Así se presentan las «últimas veces», de forma inesperada, sin la oportunidad de ser conscientes de que nuestras actividades sucumben con una parte de nosotros; actividades, cotidianas y similares, que solíamos disfrutar. Cuantas veces no caímos en la cuenta de que esa comida tan especial con amigos o familiares fue la última vez que se concretó, cuantas veces no recordamos nuestro andar en la última vez que pisamos la escuela en calidad de estudiantes. La euforia del paso siguiente, del momento que se avecina nos embarga y nos enfocamos en el porvenir olvidando lo cotidiano.
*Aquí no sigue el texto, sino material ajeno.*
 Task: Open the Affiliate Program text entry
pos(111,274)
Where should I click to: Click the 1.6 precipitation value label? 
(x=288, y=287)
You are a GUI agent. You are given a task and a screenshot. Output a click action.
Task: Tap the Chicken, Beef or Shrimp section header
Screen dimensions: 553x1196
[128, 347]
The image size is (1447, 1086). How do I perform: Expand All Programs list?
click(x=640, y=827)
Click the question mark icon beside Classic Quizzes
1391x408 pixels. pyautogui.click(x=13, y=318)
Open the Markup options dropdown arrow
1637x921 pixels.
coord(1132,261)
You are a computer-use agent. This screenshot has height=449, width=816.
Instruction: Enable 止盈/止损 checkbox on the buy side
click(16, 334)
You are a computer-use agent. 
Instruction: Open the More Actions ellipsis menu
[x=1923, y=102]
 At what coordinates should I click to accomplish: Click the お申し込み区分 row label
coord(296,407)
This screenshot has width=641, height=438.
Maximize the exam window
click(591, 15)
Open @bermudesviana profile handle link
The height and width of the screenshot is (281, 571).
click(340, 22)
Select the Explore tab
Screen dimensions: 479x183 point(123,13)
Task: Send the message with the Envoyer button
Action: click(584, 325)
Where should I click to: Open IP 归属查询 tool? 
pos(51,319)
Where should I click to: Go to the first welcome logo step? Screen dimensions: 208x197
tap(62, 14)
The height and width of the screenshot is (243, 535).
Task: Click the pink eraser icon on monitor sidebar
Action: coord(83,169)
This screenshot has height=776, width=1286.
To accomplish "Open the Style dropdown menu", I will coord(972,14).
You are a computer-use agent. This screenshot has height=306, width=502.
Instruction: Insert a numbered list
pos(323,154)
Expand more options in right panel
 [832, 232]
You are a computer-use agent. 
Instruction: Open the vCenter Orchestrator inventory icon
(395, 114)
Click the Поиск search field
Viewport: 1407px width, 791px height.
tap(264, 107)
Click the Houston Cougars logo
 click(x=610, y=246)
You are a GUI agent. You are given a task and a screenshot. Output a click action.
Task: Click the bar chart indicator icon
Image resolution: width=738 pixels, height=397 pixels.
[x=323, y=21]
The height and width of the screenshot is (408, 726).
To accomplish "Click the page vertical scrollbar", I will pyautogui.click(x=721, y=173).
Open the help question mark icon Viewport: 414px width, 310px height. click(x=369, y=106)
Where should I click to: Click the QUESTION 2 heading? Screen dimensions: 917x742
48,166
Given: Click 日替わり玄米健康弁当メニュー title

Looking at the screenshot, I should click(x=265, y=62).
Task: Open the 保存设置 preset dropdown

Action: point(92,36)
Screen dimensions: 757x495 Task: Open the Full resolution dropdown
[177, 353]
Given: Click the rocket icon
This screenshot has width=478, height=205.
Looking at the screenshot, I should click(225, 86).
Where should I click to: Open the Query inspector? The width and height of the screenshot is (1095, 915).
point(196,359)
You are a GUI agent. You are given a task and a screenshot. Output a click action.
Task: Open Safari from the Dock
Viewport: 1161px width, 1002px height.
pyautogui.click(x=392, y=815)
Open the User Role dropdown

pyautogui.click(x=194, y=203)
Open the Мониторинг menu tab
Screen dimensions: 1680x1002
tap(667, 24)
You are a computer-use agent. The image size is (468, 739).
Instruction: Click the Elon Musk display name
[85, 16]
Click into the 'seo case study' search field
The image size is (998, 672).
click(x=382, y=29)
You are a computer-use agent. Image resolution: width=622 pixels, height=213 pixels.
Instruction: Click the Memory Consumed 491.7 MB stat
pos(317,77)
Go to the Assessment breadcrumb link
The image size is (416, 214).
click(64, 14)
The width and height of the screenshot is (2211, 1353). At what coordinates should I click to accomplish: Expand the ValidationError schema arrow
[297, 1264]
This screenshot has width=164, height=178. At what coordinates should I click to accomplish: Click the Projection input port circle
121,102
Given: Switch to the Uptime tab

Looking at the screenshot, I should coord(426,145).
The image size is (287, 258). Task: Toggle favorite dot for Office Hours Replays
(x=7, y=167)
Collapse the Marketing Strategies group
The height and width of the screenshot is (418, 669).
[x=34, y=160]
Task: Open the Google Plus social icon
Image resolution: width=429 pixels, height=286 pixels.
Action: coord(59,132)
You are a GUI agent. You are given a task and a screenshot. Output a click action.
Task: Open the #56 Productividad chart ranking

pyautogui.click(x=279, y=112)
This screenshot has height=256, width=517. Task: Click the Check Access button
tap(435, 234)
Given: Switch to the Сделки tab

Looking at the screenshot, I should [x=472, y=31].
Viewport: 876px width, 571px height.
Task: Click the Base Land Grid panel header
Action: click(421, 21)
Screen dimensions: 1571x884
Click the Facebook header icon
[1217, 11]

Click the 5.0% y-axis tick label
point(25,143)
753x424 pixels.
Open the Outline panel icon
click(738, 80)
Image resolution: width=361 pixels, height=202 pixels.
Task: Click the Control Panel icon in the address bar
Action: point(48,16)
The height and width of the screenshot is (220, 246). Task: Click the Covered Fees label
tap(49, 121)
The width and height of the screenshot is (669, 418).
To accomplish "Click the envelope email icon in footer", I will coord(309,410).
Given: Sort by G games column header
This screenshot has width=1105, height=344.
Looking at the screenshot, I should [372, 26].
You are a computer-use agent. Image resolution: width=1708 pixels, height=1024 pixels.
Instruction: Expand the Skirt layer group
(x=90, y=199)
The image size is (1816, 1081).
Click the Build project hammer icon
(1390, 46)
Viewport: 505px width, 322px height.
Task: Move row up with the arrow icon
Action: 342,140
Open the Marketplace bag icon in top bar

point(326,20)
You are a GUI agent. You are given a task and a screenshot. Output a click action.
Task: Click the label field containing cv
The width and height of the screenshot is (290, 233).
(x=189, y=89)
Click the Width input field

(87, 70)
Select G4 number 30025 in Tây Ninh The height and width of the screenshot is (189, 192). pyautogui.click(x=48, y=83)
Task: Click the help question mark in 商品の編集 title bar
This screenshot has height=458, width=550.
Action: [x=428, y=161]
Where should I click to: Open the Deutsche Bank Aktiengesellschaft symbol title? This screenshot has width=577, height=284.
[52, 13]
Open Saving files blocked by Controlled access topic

Lo cotidiano que nos formó y nos hizo crecer. Hemos dejado amigos, seres queridos, familiares, lugares y objetos detrás de cada una «última vez».

El pasado 20 de diciembre falleció un buen amigo, Héctor Henkel. Jugábamos tenis ocasionalmente. Justo unos pocos días antes de su deceso, nos medimos en la cancha, nos despedimos con afecto y buenos deseos, comentamos de la necesidad de una revancha en los próximos días. Ni por un momento imaginé que esa sería nuestra última vez. Nuevamente, la situación me tomó por asalto. ¿Qué le hubiera dicho de saber que sería la última vez? ¿Qué hubiera cambiado? No lo sé. Me quedo con una sensación de vacío y nostalgia. Seguramente Héctor está en un lugar mejor. Y aunque su ausencia aún es difícil de asimilar, le dedico éstas palabras a manera de despedida. Su recuerdo imborrable permanecerá en el ánimo de familiares y amigos. Descanse en paz.